[How to complete this task]: Return, word for word, only the lines from the one containing "Screen dimensions: 1381x868" through the last line of the entries.

[Dataset records]:
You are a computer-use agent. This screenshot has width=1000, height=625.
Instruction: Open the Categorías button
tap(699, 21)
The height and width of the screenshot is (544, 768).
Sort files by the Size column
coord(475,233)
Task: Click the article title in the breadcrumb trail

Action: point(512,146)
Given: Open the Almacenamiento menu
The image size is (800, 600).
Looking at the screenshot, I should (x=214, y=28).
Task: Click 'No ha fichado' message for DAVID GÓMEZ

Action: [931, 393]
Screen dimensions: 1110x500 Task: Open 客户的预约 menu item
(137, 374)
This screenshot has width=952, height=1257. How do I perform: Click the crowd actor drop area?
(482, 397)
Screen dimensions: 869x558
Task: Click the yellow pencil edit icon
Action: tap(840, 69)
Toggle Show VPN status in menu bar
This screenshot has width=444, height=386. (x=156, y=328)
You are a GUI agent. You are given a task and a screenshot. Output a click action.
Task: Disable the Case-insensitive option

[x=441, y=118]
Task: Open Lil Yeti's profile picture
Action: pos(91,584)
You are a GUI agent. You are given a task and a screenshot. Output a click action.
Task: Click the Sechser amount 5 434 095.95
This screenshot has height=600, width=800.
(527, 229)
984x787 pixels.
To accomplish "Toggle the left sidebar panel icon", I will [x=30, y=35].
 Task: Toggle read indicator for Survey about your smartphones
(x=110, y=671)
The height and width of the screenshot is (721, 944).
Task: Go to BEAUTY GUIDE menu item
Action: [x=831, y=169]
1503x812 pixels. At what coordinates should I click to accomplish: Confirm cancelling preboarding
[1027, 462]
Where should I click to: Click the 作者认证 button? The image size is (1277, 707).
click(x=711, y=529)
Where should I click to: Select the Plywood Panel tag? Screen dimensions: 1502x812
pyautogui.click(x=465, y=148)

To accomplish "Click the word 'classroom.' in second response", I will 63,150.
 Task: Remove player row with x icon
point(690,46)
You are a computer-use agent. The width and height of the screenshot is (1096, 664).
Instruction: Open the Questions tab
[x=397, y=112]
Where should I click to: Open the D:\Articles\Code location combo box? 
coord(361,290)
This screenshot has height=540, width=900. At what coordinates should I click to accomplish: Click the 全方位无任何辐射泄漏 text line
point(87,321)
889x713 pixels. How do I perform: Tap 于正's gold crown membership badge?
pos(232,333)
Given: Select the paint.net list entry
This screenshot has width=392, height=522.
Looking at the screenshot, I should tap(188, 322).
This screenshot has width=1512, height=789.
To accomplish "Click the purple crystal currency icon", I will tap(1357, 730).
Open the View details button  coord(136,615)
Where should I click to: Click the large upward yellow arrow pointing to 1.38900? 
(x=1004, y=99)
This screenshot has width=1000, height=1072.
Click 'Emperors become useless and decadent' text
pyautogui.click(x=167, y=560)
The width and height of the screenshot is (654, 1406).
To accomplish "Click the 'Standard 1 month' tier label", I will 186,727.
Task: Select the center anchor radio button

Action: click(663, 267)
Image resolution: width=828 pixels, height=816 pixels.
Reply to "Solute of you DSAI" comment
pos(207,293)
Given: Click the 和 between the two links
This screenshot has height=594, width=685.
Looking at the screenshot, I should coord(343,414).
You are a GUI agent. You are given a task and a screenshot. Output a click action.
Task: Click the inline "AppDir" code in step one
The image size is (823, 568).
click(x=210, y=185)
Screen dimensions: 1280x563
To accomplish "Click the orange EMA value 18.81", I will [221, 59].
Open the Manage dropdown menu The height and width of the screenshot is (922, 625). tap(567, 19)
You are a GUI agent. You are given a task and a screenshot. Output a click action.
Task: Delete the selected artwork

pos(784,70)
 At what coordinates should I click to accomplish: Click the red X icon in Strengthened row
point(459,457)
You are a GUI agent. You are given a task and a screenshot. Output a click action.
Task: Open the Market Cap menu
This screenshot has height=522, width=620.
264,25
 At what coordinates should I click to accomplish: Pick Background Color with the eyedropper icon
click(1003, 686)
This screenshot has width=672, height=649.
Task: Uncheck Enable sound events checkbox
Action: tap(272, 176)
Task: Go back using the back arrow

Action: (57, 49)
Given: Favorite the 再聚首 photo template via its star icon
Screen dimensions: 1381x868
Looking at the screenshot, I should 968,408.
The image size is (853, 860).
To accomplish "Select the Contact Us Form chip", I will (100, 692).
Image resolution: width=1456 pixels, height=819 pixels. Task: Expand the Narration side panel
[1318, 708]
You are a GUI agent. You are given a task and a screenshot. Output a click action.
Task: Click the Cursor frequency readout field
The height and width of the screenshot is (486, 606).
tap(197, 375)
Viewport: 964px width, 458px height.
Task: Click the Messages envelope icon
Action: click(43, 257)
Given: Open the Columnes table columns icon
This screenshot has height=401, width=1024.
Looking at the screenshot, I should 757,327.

[Exercise result]:
Screen dimensions: 1381x868
Looking at the screenshot, I should 968,408.
The image size is (853, 860).
To accomplish "Select the Contact Us Form chip", I will (100, 692).
Image resolution: width=1456 pixels, height=819 pixels. Task: Expand the Narration side panel
[1318, 708]
You are a GUI agent. You are given a task and a screenshot. Output a click action.
Task: Click the Cursor frequency readout field
The height and width of the screenshot is (486, 606).
tap(197, 375)
Viewport: 964px width, 458px height.
Task: Click the Messages envelope icon
Action: click(43, 257)
Given: Open the Columnes table columns icon
This screenshot has height=401, width=1024.
Looking at the screenshot, I should 757,327.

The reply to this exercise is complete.